## What is required
Below are entries. Copy exactly the lines running from the line that holds "Arte (651, 1844)" to the line that holds "Negocios (78, 1670)", with both ends included.

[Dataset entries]
━━━━━━━━
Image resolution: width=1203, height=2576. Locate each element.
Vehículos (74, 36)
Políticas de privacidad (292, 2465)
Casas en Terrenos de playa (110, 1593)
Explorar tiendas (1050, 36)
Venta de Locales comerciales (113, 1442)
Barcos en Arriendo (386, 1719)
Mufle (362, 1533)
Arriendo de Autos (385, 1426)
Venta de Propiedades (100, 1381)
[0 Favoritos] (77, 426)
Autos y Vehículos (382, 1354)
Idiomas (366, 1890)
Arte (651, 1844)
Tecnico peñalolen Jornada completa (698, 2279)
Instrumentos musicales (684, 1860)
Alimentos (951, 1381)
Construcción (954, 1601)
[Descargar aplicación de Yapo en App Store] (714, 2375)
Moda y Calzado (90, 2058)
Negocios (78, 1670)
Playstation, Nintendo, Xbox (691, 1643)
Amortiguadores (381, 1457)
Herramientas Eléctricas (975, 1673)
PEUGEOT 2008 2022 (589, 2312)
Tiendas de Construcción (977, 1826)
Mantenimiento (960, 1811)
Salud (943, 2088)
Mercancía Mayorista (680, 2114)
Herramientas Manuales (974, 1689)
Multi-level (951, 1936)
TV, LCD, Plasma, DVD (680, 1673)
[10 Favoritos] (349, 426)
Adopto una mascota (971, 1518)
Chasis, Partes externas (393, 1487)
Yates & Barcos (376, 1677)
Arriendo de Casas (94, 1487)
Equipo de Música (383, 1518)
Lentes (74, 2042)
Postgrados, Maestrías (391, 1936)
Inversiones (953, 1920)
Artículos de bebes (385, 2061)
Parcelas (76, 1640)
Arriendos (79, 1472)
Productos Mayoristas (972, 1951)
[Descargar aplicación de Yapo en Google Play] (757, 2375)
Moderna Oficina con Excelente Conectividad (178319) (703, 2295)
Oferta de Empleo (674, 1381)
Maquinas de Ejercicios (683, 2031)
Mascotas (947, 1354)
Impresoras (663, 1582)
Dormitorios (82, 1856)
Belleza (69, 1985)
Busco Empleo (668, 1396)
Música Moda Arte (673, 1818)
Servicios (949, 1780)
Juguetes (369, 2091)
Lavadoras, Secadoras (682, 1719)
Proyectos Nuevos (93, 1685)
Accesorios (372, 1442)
━━━━━━━━
## Result
Arte (651, 1844)
Tecnico peñalolen Jornada completa (698, 2279)
Instrumentos musicales (684, 1860)
Alimentos (951, 1381)
Construcción (954, 1601)
[Descargar aplicación de Yapo en App Store] (714, 2375)
Moda y Calzado (90, 2058)
Negocios (78, 1670)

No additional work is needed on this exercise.